Eseguito nel Policlinico di Napoli, per la prima volta, un intervento di prelievo di organi “a cuore fermo”, realizzato da una equipe di medici tutta campana, composta da sanitari della stessa Azienda ospedaliera universitaria della Federico II, degli ospedali Monaldi e Cardarelli e con il coordinamento del Centro Trapianti regionale. Il fegato è stato poi trapiantato in paziente ricoverato presso l’Ospedale Cardarelli di Napoli, mentre i reni sono stati trapiantati in pazienti del Policlinico.
Un precedente prelievo (di un solo organo) c’era stato a Napoli al Cardarelli in giugno, portato a termine dal Centro Regionale Trapianti della Campania con CRT Emilia Romagna e ECMO team di Cesena. La Campania si aggiunge così alle altre regioni in cui, in centri specializzati, grazie a investimenti in macchinari e formazione, oggi si fa questo tipo di prelievo che consente di accrescere la disponibilità di organi da trapiantare. E si spera possa anche ridurre le emigrazioni sanitarie che costano in Campania circa 200 milioni l’anno. In Italia con il prelievo a cuore fermo si è avuto un incremento del 30,8% delle donazioni. Insomma, la Campania che si è da tempo lasciata alle spalle i disagi di un deficit sanitario molto alto e che dovrebbe ormai uscire dal piano di rientro, scommette sul rilancio della sanità pubblica.

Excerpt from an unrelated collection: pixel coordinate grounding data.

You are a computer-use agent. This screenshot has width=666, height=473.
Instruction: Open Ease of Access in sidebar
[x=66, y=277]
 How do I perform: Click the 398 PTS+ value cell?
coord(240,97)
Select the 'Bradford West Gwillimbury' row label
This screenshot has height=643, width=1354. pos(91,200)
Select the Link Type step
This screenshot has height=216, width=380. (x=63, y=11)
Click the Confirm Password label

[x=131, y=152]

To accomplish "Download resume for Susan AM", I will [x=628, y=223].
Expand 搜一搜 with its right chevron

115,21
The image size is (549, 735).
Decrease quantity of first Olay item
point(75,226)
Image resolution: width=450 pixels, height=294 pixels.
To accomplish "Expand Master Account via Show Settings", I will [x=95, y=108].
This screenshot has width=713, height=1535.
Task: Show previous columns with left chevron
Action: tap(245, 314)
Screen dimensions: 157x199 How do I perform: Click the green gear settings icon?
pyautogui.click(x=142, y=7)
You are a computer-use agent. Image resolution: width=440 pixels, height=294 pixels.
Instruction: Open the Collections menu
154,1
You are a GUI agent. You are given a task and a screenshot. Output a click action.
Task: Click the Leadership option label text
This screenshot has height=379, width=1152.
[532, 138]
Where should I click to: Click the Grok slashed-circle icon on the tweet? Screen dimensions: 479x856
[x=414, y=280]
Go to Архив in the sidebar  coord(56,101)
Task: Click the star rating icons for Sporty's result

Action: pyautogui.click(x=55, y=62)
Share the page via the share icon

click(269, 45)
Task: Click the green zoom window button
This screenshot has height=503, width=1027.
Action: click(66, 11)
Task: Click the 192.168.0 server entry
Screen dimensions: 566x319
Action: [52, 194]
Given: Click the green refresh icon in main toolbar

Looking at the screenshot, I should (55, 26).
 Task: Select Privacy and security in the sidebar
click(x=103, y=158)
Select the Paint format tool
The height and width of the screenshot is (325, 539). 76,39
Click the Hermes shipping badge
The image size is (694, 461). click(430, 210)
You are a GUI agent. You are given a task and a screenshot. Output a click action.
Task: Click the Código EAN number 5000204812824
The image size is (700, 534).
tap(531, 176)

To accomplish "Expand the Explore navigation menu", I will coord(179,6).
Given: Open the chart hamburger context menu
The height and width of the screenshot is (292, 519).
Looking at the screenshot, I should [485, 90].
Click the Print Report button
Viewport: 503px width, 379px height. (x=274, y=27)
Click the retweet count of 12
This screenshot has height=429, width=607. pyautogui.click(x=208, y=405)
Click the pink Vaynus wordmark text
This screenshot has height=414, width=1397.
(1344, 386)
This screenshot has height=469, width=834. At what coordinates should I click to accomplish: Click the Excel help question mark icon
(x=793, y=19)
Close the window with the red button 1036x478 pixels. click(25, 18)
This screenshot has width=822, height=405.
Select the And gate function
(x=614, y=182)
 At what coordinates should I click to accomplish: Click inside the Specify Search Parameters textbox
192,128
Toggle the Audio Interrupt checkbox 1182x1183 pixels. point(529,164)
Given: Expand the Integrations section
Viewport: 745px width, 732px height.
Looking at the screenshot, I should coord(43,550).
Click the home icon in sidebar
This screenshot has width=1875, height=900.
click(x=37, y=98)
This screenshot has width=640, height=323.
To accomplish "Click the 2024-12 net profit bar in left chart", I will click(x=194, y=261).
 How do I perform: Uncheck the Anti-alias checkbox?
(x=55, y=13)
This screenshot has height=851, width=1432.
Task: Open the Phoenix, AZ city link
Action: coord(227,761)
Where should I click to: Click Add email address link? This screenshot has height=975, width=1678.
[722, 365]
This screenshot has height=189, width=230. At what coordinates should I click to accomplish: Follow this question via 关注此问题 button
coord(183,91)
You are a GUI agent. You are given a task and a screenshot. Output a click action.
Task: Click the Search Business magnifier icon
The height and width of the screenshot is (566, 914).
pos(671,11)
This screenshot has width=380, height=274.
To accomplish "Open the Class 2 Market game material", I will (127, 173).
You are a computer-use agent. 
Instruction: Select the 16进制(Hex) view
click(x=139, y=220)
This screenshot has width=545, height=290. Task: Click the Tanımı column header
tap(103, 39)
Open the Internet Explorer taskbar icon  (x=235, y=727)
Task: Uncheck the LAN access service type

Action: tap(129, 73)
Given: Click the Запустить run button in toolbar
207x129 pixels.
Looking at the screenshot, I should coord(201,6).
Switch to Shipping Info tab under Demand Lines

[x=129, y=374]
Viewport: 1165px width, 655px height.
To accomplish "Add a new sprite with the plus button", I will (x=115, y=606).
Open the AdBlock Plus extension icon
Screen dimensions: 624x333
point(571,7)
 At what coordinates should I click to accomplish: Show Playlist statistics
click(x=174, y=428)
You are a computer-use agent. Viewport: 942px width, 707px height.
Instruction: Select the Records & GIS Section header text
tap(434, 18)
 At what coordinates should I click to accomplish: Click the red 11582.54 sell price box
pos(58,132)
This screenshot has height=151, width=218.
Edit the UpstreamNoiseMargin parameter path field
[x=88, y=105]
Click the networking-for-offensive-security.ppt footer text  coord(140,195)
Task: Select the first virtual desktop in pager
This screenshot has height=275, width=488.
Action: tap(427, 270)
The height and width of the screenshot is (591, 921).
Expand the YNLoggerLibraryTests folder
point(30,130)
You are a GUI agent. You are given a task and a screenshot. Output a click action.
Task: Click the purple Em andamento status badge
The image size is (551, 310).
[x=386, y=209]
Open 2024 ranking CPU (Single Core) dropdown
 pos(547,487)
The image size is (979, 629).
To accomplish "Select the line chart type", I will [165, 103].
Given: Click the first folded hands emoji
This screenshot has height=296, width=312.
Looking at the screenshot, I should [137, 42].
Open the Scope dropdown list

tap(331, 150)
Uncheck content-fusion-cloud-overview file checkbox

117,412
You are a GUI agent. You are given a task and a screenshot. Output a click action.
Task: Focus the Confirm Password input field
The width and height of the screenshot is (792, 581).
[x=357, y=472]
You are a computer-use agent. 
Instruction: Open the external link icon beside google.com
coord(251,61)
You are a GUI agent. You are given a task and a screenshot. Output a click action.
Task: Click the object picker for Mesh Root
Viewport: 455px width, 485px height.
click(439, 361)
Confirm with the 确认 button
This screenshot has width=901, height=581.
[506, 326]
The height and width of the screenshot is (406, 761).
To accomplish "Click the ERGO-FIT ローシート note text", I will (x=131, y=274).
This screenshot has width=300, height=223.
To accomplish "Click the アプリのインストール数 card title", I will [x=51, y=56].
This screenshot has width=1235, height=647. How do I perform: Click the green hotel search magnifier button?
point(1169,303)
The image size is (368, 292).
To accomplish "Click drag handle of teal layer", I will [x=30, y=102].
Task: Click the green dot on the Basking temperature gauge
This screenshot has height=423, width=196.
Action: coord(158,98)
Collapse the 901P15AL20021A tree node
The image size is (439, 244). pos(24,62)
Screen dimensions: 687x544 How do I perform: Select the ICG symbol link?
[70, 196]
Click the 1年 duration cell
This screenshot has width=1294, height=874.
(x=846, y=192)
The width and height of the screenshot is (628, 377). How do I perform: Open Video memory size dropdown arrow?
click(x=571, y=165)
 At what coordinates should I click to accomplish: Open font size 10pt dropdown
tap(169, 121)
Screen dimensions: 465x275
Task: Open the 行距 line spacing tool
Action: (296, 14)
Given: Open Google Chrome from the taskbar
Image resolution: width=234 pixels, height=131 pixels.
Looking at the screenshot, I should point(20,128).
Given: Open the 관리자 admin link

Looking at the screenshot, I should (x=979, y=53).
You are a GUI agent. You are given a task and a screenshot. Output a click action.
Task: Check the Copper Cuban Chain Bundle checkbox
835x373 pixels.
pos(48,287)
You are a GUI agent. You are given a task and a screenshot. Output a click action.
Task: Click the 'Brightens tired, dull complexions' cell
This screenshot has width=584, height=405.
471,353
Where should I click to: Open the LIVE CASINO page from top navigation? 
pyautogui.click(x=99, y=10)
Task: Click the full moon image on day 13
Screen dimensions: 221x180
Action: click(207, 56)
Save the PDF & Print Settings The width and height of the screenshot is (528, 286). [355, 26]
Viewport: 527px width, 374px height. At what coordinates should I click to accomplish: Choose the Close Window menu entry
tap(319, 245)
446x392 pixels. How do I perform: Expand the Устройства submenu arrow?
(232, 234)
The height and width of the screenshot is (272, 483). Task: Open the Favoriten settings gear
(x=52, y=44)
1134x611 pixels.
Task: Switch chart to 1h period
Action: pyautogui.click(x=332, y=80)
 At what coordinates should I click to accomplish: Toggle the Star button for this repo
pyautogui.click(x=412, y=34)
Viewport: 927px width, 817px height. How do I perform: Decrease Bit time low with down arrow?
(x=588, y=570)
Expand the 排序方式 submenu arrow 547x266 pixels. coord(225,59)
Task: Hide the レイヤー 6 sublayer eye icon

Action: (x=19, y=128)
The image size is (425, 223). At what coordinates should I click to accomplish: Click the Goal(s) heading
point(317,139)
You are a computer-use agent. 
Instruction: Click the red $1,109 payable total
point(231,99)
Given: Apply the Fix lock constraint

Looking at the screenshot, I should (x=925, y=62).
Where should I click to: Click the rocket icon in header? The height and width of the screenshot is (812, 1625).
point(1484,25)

Cosa significa donare a cuore fermo? Significa che il prelievo degli organi avviene dopo l’arresto cardiaco del paziente, a differenza delle donazioni da soggetti in morte cerebrale tenuti in vita artificialmente. Quindi si esegue dopo la morte, utilizzando tecniche di circolazione extracorporea per mantenere gli organi perfusi e quindi trapiantabili. Questo tipo di procedura richiede tempi rapidissimi e un altissimo livello di coordinamento perché la vitalità degli organi può essere compromessa già dopo pochi minuti.
«Si tratta di una grande opportunità per curare pazienti che necessitano di trapianto _ dice il professore Giuseppe Servillo, professore ordinario e primario di Anestesia e Rianimazione e direttore della “Scuola di Specializzazione in Anestesia, Rianimazione, Terapia Intensiva” del secondo Policlinico di Napoli _ Quando la terapia del rianimatore serve solo a prorogare la morte e diventa accanimento terapeutico, insieme ai parenti e con una equipe medica costituita ad hoc si può decidere di ridurre le cure e prevedere la donazione. E’ necessario che cambi la cultura del fine vita che al Sud trova ancora resistenze alla donazione. Lo scopo è salvare vite umane».
«Parliamo della prima donazione multiorgano a cuore fermo della regione Campania _ precisa Carmine Iacovazzo, coordinatore aziendale ospedaliero procurement della Federico II_ e del primo caso in cui gli organi così prelevati sono stati trapiantati subito in Campania». L’intervento ha visto impegnati tra gli altri Claudio Marra (cardiochirurgo Monaldi) e rianimatori e rianimatrici Maria Vargas, Annachiara Marra, Imma Fontana, Anna Laiola, Giulia Giugliano, Carola Visani, Andrea Uriel de Siena (del Policinico Federico II).